Мой первый клиент, назовем его Лео Фульд, пересек порог издательства Рауля Бретона, весь в ореоле зарождающейся парижской славы и успеха в мюзик — холле «Альгамбра». Он не был знаком французской публике, так же как и представителям еврейской общины, но благодаря слухам уже завоевал некоторую известность. Все его выступление в основном состояло из песен на идише и иврите. Родом он был из Голландии, но жил в Соединенных Штатах. «Гои» также не были равнодушны к его пению. В начале 50–х годов все мы еще не пришли в себя, не до конца излечились от горестей военных лет. Но евреи, пострадавшие больше, чем кто бы то ни был, потерявшие почти всех близких, из чьей памяти еще не стерлисьстрадания, перенесенные в концентрационных лагерях, — держались в тени, словно стесняясь того, что с ними произошло. Эти обессилевшие люди с истерзанной плотью и верой, которые пережили самое худшее, боялись свободно высказываться, боялись нести ответственность за свое еврейское происхождение, как будто гестаповцы в черных униформах все еще продолжали охоту на них, и поэтому они возвели Лео в ранг своего глашатая.
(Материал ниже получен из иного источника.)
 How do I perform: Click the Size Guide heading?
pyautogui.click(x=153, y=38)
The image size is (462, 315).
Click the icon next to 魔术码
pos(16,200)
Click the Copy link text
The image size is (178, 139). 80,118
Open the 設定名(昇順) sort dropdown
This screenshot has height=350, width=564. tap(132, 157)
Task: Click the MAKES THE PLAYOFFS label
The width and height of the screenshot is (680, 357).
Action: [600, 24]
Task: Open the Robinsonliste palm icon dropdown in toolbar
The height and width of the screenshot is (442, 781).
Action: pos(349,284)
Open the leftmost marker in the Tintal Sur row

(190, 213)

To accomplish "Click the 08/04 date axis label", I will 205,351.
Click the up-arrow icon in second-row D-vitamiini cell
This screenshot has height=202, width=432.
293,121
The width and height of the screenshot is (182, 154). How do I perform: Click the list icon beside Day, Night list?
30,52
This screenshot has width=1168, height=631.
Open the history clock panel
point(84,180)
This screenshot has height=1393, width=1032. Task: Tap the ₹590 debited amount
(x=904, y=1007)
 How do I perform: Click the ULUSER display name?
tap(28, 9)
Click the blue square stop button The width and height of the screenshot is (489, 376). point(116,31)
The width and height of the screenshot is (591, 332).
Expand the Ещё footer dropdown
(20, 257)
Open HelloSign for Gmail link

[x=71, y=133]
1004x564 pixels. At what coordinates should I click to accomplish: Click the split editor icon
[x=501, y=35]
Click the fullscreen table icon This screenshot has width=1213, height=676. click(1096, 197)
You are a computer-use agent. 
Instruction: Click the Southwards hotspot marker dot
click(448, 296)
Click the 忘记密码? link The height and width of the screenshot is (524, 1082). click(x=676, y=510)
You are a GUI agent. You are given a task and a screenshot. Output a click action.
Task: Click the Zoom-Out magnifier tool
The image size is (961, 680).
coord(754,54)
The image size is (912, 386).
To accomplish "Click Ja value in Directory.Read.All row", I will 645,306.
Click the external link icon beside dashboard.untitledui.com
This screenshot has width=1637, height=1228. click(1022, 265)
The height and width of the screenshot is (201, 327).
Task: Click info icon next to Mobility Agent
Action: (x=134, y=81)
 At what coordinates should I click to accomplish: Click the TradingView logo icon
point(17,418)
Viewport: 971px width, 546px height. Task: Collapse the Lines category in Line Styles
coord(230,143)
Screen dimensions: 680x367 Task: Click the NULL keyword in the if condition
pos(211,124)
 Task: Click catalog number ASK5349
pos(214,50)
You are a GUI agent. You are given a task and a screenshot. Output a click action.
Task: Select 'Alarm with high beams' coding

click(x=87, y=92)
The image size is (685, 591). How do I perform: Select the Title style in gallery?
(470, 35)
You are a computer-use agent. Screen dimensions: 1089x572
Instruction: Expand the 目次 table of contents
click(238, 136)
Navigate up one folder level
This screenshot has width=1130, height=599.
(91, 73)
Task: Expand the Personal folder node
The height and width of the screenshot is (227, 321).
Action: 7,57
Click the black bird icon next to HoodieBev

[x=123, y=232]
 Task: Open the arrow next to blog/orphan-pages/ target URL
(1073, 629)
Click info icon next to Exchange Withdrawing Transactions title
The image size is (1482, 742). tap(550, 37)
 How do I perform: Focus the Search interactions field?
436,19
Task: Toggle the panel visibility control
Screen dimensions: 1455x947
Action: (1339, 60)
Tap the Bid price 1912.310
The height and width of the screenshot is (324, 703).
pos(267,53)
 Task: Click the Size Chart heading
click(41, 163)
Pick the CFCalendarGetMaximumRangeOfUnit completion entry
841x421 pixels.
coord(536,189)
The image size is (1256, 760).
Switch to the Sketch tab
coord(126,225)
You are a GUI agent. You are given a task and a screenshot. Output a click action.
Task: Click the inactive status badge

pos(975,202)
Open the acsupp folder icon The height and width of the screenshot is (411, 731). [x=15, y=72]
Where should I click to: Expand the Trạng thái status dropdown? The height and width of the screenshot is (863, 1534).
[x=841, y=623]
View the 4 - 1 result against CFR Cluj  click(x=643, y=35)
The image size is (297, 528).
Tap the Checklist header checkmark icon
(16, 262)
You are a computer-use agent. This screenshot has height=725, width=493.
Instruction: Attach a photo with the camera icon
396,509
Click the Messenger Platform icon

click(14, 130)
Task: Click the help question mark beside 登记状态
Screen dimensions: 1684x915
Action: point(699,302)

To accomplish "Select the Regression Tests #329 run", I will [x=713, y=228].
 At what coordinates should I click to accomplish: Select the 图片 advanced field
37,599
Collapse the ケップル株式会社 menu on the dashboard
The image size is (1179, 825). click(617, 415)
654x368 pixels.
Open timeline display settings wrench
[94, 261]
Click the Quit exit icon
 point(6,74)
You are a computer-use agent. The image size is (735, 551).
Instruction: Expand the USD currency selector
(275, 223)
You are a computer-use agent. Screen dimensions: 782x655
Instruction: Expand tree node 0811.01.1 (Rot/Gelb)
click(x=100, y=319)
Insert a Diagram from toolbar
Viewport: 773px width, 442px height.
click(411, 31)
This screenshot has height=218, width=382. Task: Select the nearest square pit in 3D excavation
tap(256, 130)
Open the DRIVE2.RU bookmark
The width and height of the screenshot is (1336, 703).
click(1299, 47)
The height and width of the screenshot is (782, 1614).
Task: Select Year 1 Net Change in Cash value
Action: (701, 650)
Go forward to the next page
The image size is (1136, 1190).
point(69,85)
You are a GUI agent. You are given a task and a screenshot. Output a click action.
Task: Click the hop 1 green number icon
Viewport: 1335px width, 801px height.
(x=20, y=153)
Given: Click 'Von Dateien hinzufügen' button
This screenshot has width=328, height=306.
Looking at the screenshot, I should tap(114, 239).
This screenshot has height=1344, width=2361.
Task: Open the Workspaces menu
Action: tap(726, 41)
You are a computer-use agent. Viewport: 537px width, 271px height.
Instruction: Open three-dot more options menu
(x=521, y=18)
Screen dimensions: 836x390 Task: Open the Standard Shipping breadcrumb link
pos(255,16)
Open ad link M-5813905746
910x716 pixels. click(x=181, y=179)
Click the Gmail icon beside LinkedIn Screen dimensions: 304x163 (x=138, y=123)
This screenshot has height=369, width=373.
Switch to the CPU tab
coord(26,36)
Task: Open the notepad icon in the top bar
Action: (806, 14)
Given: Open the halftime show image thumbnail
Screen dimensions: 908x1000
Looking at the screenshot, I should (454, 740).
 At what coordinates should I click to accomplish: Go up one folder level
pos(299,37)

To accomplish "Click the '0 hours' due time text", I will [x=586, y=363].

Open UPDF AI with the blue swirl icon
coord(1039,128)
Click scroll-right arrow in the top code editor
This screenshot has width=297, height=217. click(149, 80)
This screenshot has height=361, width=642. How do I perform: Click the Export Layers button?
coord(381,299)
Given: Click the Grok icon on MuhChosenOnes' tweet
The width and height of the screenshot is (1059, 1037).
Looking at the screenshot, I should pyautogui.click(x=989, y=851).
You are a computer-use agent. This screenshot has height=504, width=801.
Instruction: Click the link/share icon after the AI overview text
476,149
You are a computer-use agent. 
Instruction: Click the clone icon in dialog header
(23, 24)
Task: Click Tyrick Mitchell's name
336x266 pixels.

Они толпами приезжали из Бельвилля, с площади Республики, из квартала Марэ, с блошиного рынка Сент — Уэна, с базара у Тампля, с площади Бастилии, из захудалого пригорода и из богатых районов, чтобы увидеть и услышать первого еврейского артиста, певшего не на религиозном празднике, а на международной сцене, давая им возможность ощутить гордость за свой народ. Они были готовы заплатить любые деньги, лишь бы быть там и радоваться, не боясь сказать: «Лео Фульд — наш человек». Билеты на его концерты продавались даже на черном рынке, а это о многом говорит.
Поскольку я был жаден до всего, что касалось мюзик — холла, то однажды пришел на его концерт и оказался в этой толпе, где некоторые зрители, проходя, хлопали меня по плечу, явно принимая за своего. Да я и был своим, не по религиозной принадлежности, а по духу: ведь у нашего народа, пусть в других местах и в иные времена, была такая же трагическая судьба.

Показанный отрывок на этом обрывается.